*What the task asks*. Determine how many lines below contain the word "section", then state only that figure.

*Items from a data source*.
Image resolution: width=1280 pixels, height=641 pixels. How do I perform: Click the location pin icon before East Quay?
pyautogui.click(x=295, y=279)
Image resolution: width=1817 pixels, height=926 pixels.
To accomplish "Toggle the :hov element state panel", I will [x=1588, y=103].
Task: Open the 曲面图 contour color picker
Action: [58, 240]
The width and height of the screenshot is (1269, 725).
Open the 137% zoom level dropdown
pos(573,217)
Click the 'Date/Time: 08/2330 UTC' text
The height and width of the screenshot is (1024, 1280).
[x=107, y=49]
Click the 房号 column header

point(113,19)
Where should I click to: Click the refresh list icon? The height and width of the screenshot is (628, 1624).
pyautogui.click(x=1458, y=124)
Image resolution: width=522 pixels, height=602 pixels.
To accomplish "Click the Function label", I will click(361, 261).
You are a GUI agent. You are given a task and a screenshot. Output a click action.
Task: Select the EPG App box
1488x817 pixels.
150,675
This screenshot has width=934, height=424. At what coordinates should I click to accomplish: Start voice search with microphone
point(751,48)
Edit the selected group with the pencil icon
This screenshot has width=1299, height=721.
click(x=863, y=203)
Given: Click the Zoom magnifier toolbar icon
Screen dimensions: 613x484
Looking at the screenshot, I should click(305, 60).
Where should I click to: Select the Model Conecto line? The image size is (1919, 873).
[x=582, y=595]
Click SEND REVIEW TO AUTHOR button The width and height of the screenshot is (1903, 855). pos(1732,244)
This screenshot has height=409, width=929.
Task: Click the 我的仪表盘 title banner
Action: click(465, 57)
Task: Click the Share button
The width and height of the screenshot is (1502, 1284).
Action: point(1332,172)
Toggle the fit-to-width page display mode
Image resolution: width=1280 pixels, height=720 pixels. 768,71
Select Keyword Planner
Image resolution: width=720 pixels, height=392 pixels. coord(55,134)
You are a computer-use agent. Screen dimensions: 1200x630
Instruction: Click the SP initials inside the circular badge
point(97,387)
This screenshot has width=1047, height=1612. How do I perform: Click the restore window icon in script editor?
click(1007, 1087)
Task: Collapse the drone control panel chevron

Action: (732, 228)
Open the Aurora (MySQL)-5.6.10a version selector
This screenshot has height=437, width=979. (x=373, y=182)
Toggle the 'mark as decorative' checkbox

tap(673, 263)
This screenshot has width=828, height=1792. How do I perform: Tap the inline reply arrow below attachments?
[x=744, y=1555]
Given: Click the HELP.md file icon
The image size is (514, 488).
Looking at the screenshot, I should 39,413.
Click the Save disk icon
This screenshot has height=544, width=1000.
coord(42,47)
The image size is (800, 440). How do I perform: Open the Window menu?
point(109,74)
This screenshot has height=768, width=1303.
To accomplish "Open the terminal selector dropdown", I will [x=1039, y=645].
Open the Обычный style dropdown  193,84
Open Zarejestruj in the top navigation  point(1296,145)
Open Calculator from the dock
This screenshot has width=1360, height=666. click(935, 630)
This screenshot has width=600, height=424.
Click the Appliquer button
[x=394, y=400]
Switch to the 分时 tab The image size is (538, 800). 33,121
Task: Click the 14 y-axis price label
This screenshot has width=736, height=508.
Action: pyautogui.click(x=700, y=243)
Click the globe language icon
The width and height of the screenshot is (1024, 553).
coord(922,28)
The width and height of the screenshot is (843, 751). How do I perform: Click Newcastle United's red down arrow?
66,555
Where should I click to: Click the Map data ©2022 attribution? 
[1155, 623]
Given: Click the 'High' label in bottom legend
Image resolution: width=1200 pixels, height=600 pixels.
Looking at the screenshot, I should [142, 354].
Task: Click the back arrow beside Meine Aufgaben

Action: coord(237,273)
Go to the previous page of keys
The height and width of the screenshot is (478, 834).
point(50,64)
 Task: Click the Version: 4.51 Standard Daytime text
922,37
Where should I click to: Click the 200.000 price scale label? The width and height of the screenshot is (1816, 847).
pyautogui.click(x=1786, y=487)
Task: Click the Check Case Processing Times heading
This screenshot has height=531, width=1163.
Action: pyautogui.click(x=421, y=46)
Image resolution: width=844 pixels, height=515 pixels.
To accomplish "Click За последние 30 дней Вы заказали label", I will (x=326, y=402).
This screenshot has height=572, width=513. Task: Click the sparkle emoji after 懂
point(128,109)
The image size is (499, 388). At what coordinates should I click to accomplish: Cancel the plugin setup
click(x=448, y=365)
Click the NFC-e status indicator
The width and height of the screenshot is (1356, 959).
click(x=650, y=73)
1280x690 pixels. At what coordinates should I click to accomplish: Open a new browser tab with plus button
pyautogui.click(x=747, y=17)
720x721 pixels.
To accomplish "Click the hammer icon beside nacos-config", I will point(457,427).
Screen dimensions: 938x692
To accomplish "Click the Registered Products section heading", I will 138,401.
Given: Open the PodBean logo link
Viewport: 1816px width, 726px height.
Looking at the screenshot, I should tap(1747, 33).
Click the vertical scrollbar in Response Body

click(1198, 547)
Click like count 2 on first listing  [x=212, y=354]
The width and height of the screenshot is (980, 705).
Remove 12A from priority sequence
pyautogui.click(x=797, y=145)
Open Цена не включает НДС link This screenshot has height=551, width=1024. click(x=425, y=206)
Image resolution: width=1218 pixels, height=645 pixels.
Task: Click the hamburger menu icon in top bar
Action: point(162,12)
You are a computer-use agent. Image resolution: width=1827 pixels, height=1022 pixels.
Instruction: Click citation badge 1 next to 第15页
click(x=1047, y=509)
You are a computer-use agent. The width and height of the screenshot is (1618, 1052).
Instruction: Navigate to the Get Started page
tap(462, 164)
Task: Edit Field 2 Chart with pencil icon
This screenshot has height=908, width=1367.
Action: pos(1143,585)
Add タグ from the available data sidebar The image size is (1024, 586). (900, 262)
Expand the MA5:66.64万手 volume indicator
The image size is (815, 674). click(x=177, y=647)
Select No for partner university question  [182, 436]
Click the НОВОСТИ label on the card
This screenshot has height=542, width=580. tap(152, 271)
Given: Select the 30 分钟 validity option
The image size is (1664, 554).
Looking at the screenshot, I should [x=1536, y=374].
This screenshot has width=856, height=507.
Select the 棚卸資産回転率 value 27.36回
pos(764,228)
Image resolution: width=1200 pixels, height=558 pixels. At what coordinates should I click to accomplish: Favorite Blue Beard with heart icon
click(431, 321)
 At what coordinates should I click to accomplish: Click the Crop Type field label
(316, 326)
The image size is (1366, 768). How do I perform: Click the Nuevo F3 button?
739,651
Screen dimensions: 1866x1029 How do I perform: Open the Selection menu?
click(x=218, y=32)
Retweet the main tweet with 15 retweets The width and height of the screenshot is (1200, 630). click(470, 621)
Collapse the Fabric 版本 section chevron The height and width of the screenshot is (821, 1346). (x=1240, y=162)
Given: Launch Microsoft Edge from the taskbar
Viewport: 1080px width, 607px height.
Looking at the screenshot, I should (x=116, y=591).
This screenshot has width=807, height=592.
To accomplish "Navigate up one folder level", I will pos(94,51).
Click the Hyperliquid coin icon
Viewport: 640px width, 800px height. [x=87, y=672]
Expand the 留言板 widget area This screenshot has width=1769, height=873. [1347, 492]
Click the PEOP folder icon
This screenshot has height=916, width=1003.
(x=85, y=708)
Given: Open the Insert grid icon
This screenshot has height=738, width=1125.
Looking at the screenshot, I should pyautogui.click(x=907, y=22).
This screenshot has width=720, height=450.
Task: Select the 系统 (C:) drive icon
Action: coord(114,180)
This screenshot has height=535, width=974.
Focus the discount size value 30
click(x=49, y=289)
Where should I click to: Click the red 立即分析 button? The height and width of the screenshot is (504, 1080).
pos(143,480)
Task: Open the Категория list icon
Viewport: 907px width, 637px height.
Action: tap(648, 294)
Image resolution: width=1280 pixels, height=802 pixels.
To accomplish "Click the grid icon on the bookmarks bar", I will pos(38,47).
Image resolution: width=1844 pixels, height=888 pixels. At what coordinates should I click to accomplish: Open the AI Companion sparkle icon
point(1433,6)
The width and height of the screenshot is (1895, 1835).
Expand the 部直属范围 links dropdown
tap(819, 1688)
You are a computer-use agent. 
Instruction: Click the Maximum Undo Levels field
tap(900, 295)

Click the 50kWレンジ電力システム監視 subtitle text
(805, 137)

*Finished task*. 2